Einen der bekanntesten Orte Englands gibt es gar nicht. Kingsbridge ist Millionen Menschen auf der ganzen Welt vertraut, aber das Städtchen hat Ken Follett für seinen historischen Roman „Die Säulen der Erde“ erfunden. Das Buch wurde zum Welterfolg und ist seitdem auch ein Standard, an dem sich das Genre messen lassen muss – auch der Autor selbst.
Er versucht es nun zum dritten Mal – aber es gelingt nur fast. Ein „Pageturner“, den man nicht weglegen möchte, ist „Kingsbridge – Der Morgen einer neuen Zeit“ dennoch. Und das auf mehr als 1000 Seiten.

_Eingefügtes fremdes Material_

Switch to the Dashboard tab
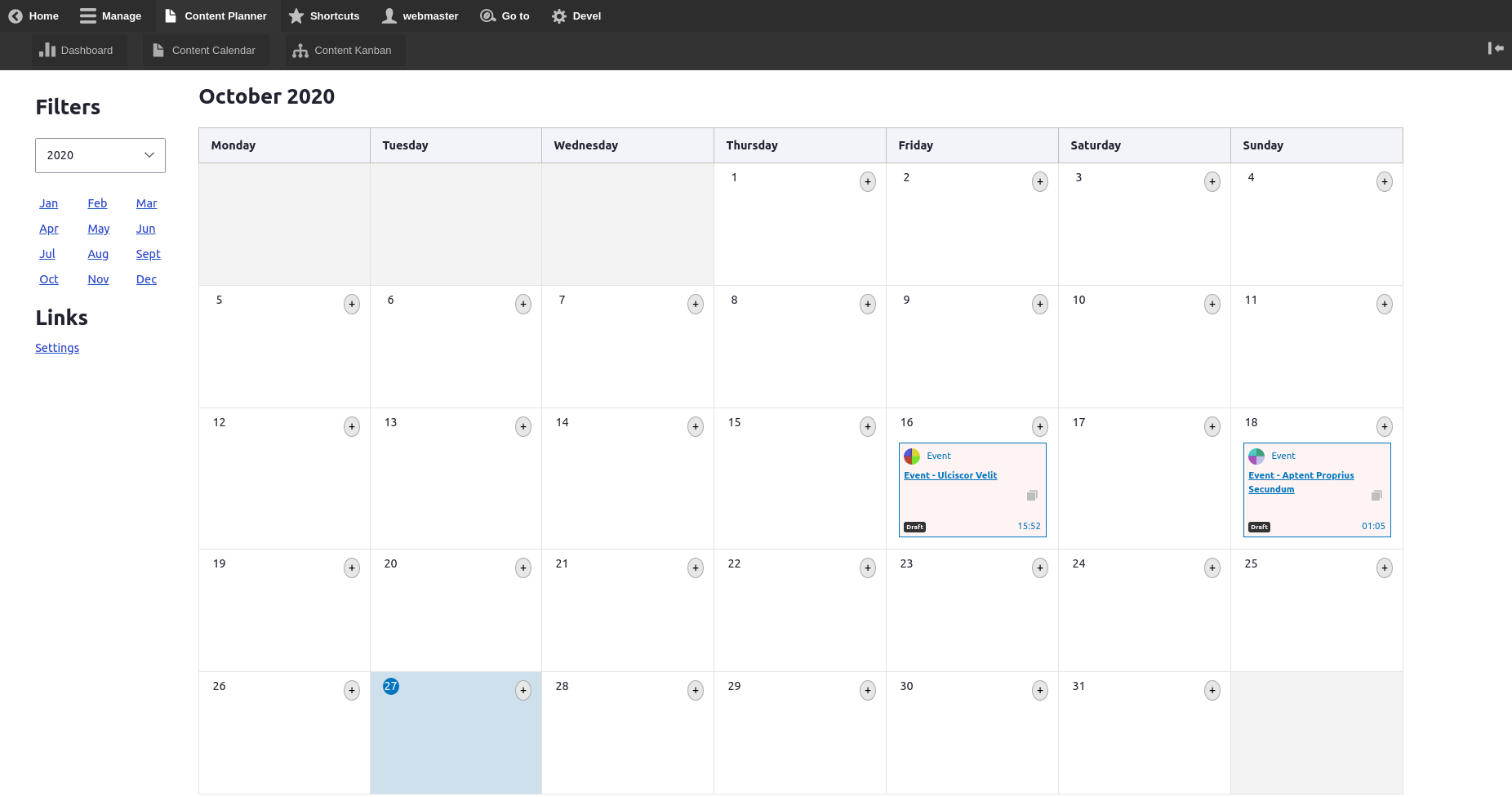 tap(78, 50)
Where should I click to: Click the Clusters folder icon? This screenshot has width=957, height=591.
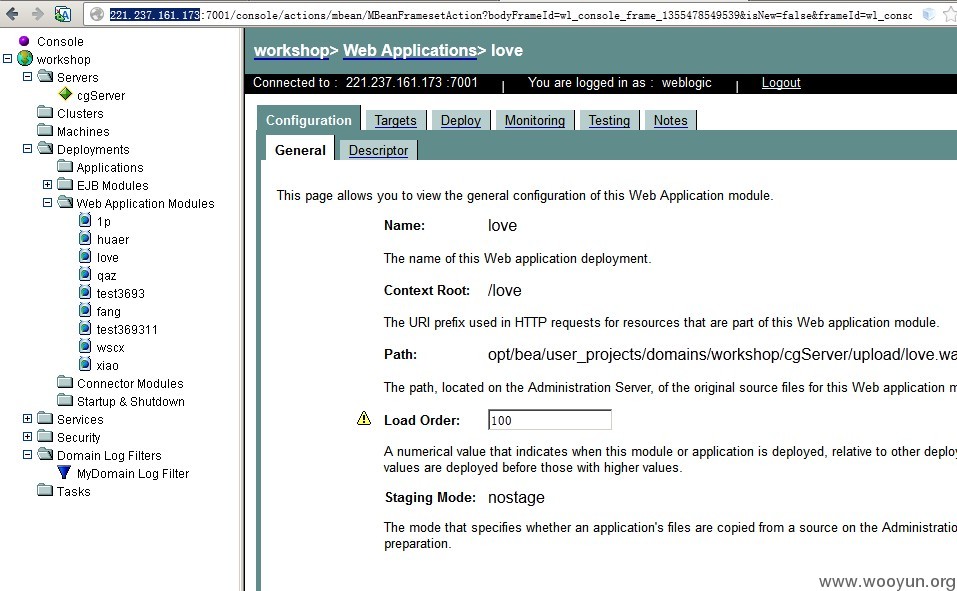45,112
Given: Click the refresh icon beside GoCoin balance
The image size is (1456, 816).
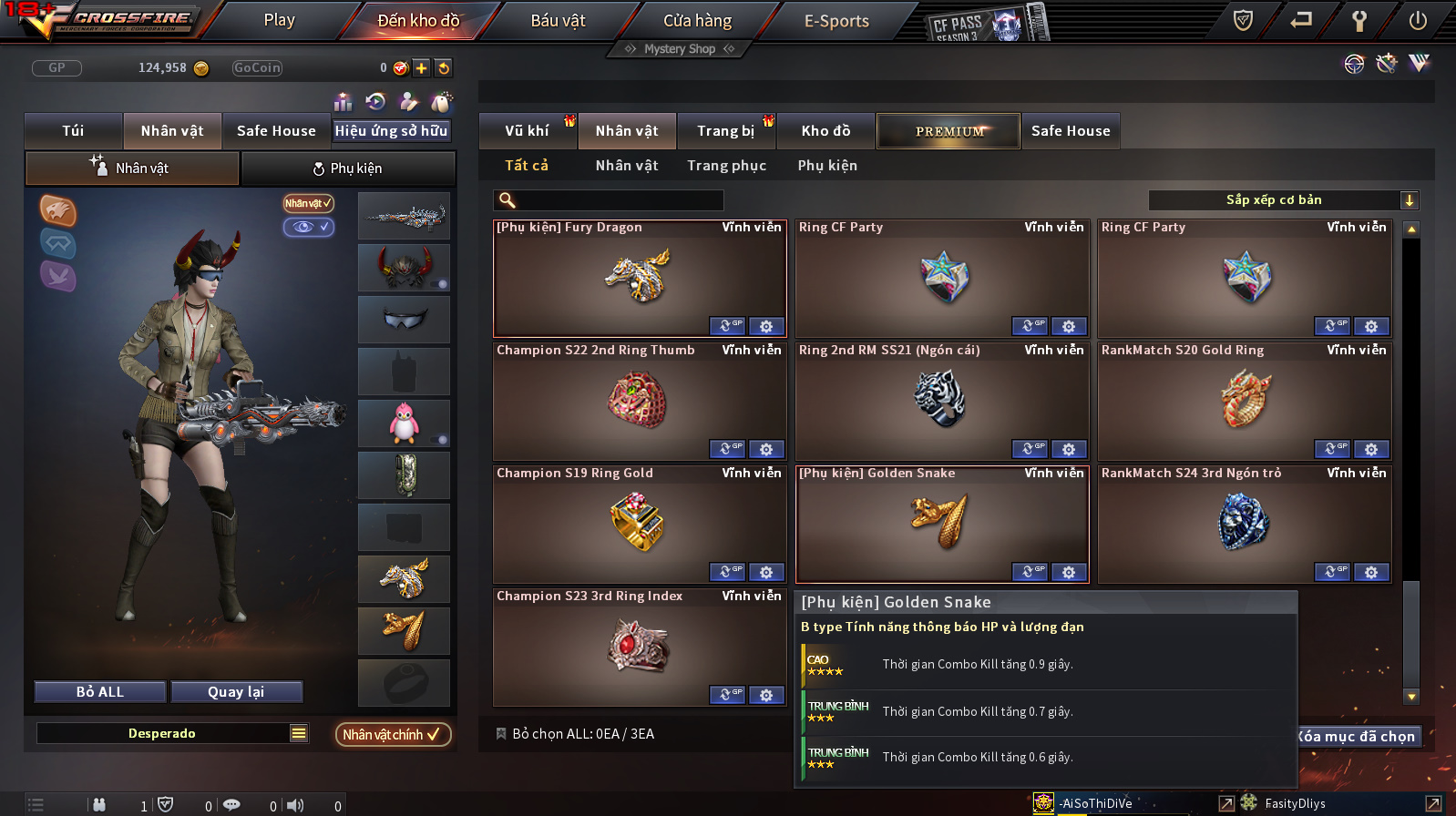Looking at the screenshot, I should point(443,67).
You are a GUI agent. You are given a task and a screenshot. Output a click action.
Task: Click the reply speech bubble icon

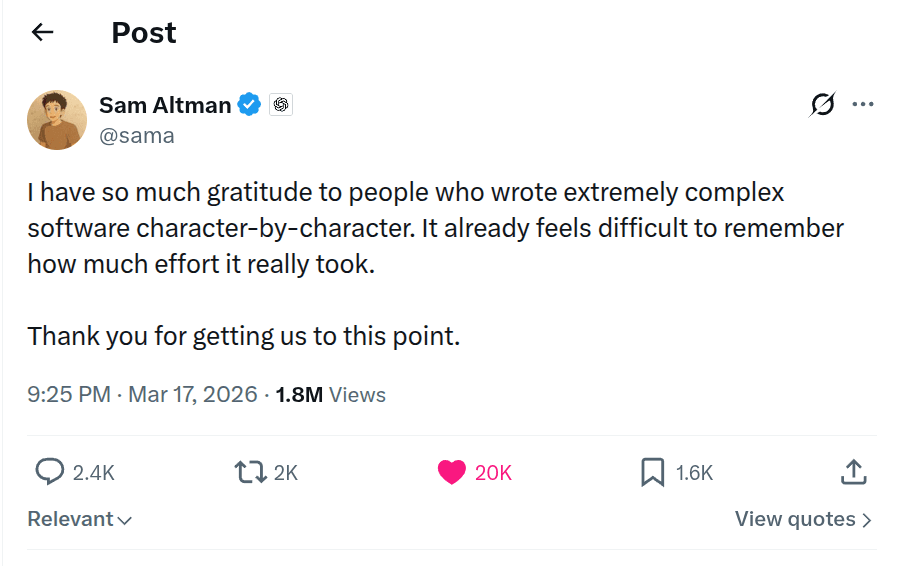point(50,472)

Jede Menge Neider und Intriganten
Das Buch ist quasi ein Prequel. Es spielt etwa 140 Jahre vor dem ersten Roman, und diesmal ereignet sich alles nicht in einem knappen Menschenleben, sondern in nur ein paar Jahren: Ein junger Mann muss einen ganz neuen Anfang mit den Resten seiner Familie wagen, und es verschlägt ihn an einen noch brückenlosen Fluss voller Gestalten, die entweder knechten oder geknechtet werden. Zugleich gibt es im Roman noch eine junge Edelfrau, deren entschlossene, aber naive Vorstellungen auf eine Mauer aus Missgunst und Intrige prallen. Und so muss im gewissen Sinne auch sie von ganz unten anfangen. Natürlich verflechten sich die Wege der beiden und natürlich gibt es jede Menge Neider und Intriganten, die ihnen das Leben schwer machen.

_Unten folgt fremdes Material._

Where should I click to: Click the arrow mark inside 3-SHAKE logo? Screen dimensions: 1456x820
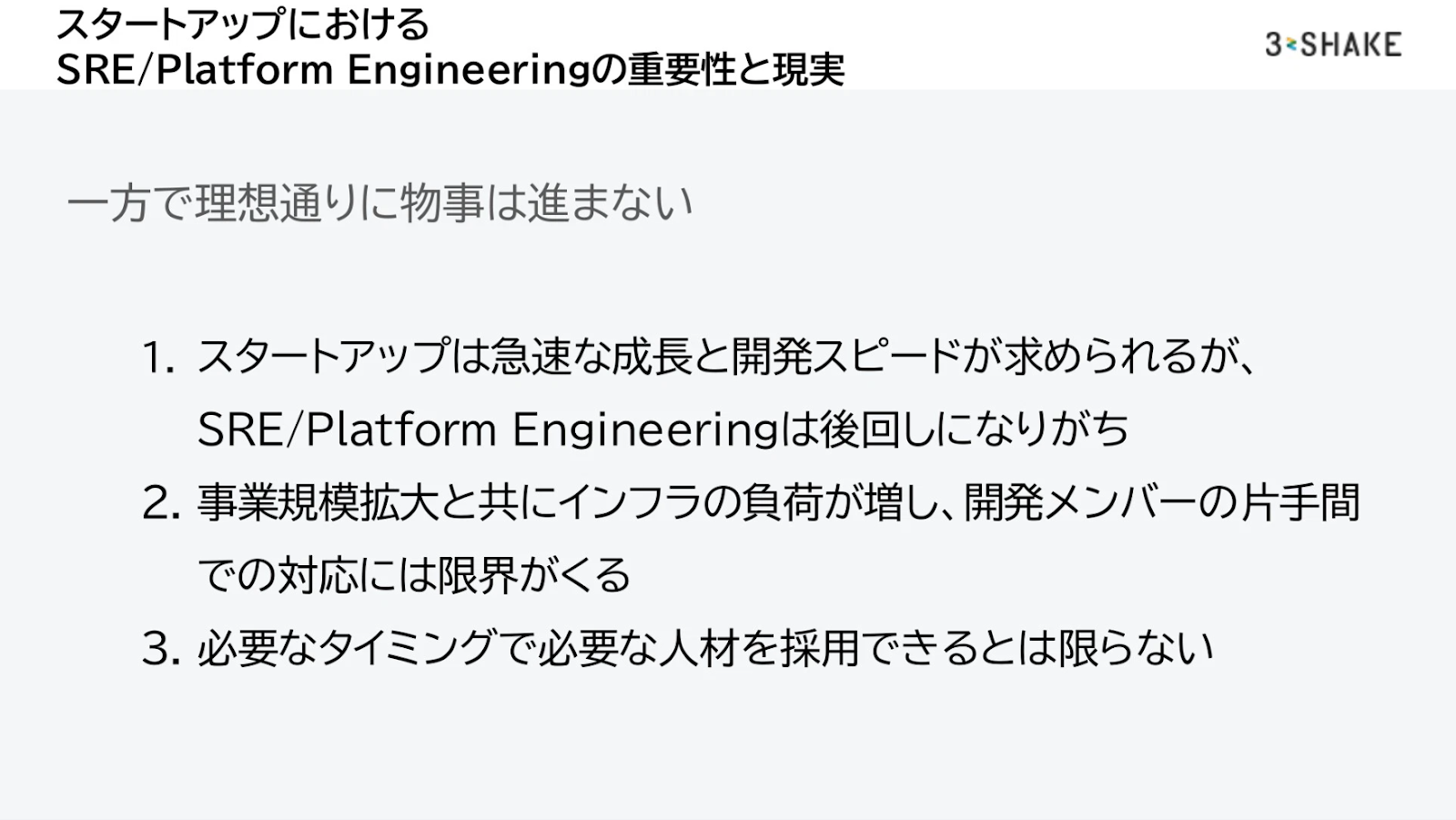pyautogui.click(x=1291, y=45)
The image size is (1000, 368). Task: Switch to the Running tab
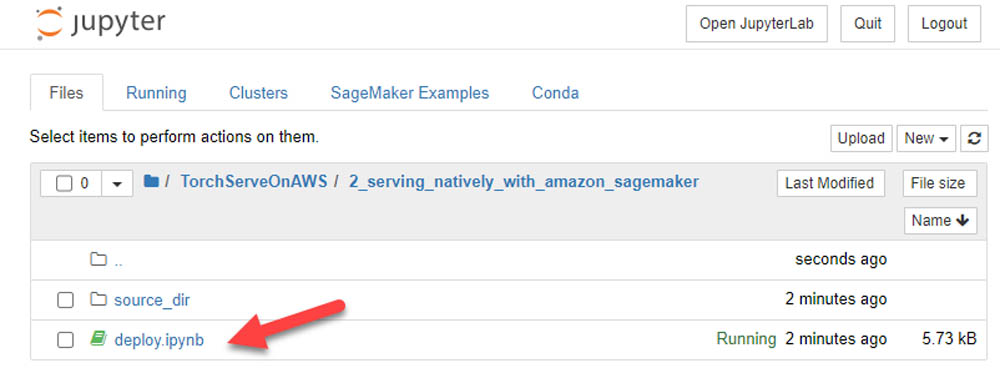(x=156, y=93)
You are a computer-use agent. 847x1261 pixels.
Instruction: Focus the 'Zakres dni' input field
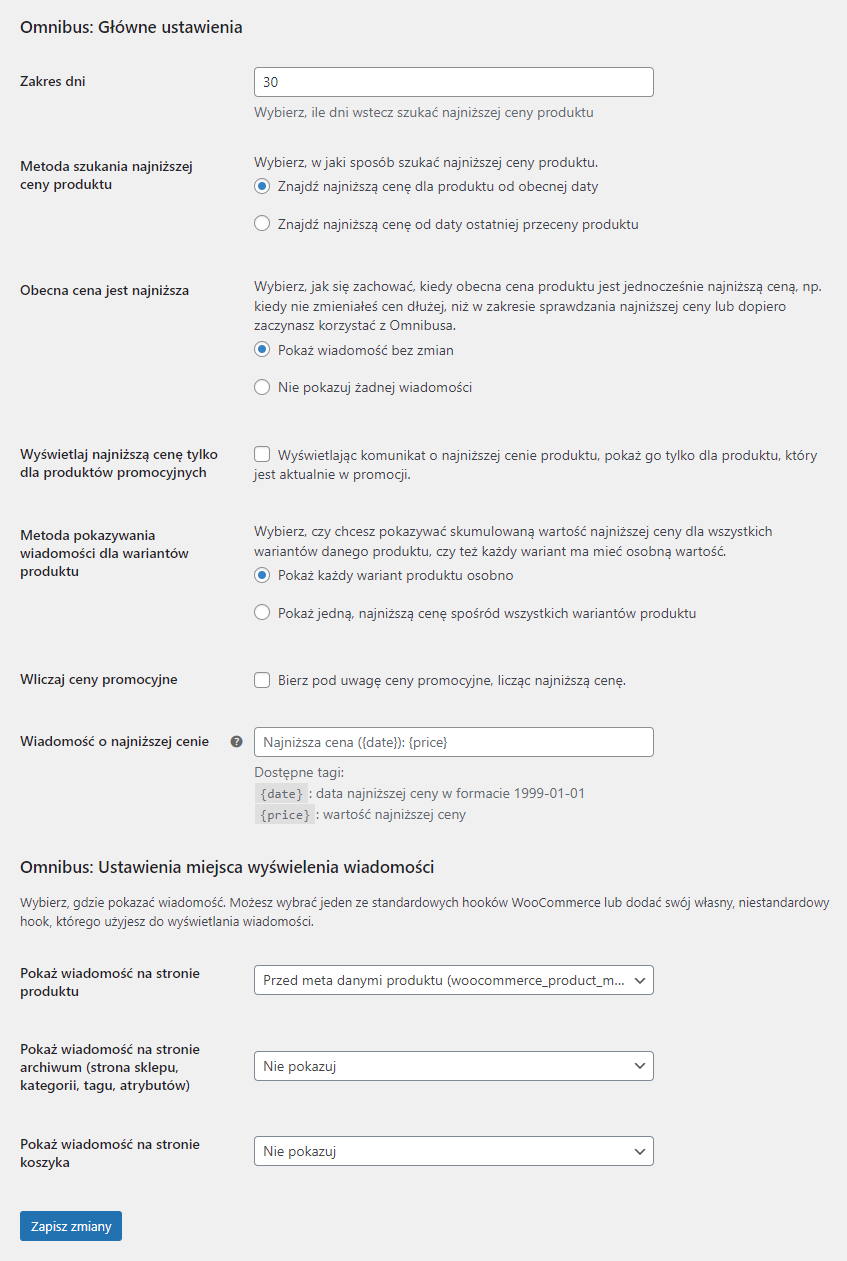[454, 82]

„Es war eine finstere Zeit, ob wir es wollen oder nicht“, sagt Follett im Interview. „England hatte damals kein funktionierendes Justizsystem. Und das Buch zeigt, wie elendig die Situation sein kann, wenn man keinen Rechtsstaat hat.“ „Recht“ bekam damals vor allem der Stärkere. Und wenn er es nicht bekam, nahm er es sich einfach. „Es ist keine Zeit, in der ich leben möchte. Besuchen? Gern! Damals leben? Um Gottes willen, nein. Das finstere Mittelalter war schon ziemlich finster.“
Weichen Europas wurden gestellt
Und dennoch heißt das Buch „Der Morgen einer neuen Zeit“, wobei für die deutschen Leser ein „Kingsbridge“ davorgesetzt wurde. „Es war tatsächlich ein Aufbruch damals“, sagt Follett, „die dunkelste Zeit war vorüber und die Gesellschaft machte langsam wieder Fortschritte“. Die Weichen für vieles, was Großbritannien – und selbst Europa – heute ist, wurden damals gestellt.

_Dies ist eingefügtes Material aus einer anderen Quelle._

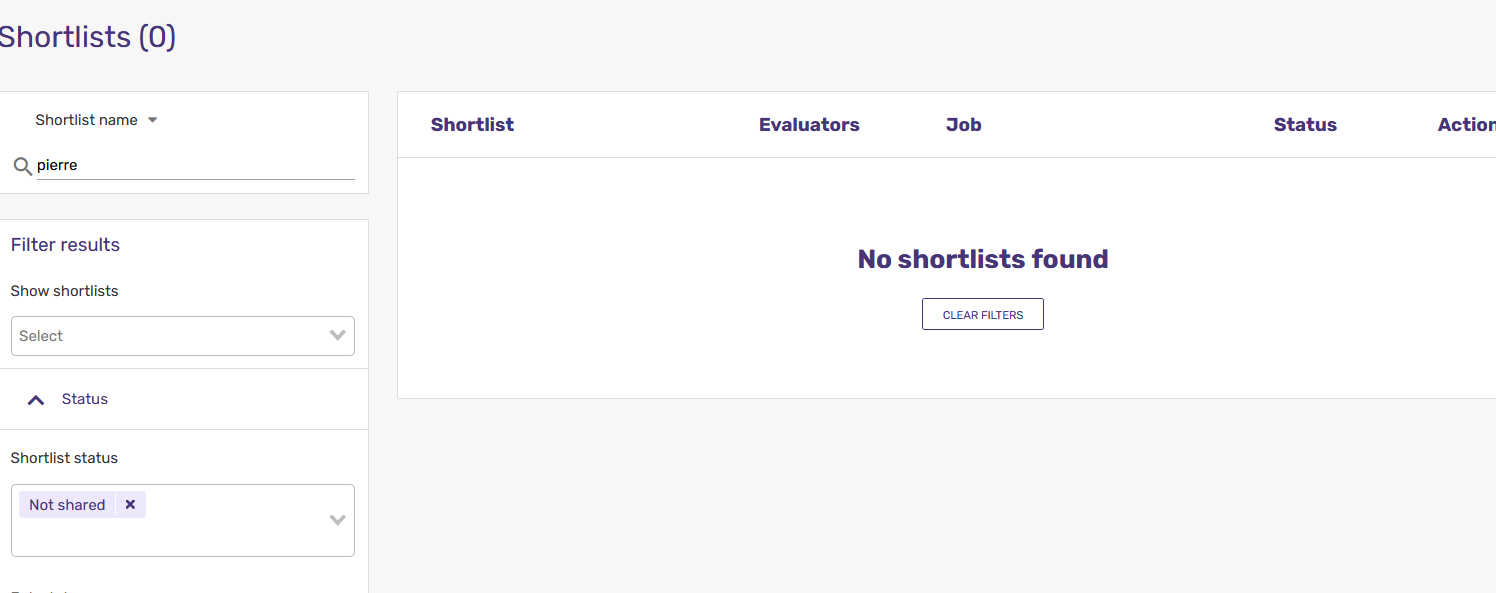This screenshot has height=593, width=1496.
Task: Click the Actions column header
Action: (1467, 125)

Erklärt das die Allgegenwart von Sex und vor allem Gewalt auf den gut 1000 Seiten? Da wird gemeuchelt und gehenkt, Männern werden auf dem Marktplatz die Augen ausgedrückt und die Hoden abgeschnitten, Frauen immer und immer wieder vergewaltigt. Leider Alltag damals, sagt Follett. Und für ihn als Schriftsteller ein Spagat: Er wolle ein wahres Bild der Zeit schildern und die Leser natürlich auch in den Roman ziehen, sie aber auch nicht abstoßen. „Wenn sie die Seiten dann überblättern, entweder aus Langeweile oder aus Ekel, habe ich nicht gut gearbeitet.“
Dabei ist Follett ein Arbeiter, der sich redlich für seine Leser müht und sie nie allein lässt oder mit plötzlich auftauchenden Figuren oder unverständlichen Wendungen verwirrt. Er funktioniert aber auch so gut, dass das Buch von einem entscheidenden Punkt etwas zu wenig hat: Esprit, Blut, Lust. Das Buch ist nicht langweilig, auf keiner Seite! Aber den „Säulen der Erde“ merkte man an, dass Follett von Kathedralen fasziniert ist, und das übertrug sich auf das ganze Buch. Im neuen geht es um eine Brücke, eben die Kingsbridge, aber sie ist weniger als eine Randerscheinung.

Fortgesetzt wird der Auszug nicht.